Signs Taken for Wonders (was Re: Lesbian 'Phallus'...)

Yoshie Furuhashi furuhashi.1 at osu.edu
Wed Feb 3 13:18:28 PST 1999


Liza says:
>I mean, no theorist who talks
>about the phallus thinks its a real penis, it's by definition an ideation.
>the phrase "Lesbian Phallus" as I understand it isn't meant to imply that
>lesbians are fake men -- if we are, then men are also fake men -- but that
>lesbians can also be implicated in this approximation that so obsesses men.
>And for many societal reasons are made to feel its failure quite
>differently, though its a failure for men too. I almost think she picks the
>phrase for its sexy whimsy and metaphoric elegance, not to convey anything
>particularly unique to lesbians -- the gist of the arguement could describe
>almost any of the clashes between psychic identity, social role and body
>that most of us encounter every day.

Well, yes and no. I think she does owe her intellectual development to our contemporary revaluations of earlier lesbian subcultures. I think that at the height of the second-wave feminism, butch/femme things may have been looked down upon, judging by what, for instance, Susie Bright writes about them. It was politically incorrect to do those gender plays, because back then the thing to do was either to be a 'woman-identified woman' (think Rita Mae Brown or Adrienne Rich + her lesbian continuum) or to look forward to a gender-free future (e.g. Shulamith Firestone). Or at least so says Bright and many others of her age. In other words, 2nd-wave feminism itself also created rigid identities for 'right-on' feminist women within which what's taken as signs of patriarchy--butch/femme--and also of blue-collar lack of sophistication were not welcome, or so the story goes (I can't provide any personal testimony--I was too young to be part of anything).

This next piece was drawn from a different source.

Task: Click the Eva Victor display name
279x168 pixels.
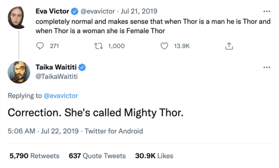Action: (x=52, y=11)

So I think that Butler's invoking the 'Lesbian Phallus' is her nod--debt and ambivalence--to the history of feminism and lesbians' places in it, not just its sexiness.

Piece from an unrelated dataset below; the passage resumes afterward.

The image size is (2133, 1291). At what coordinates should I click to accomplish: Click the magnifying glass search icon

By the way, several guys have asked on the list what Butler said that was truly 'new and original.' As you can see from Liza's post, a part of What Butler Saw may be summarized thus: lesbians are not 'fake men -- if we are, then men are also fake men'; moreover, the notion of Original which Copy is said to imitate is a phantasm _retroactively_ created by casting some as Bad Imitations.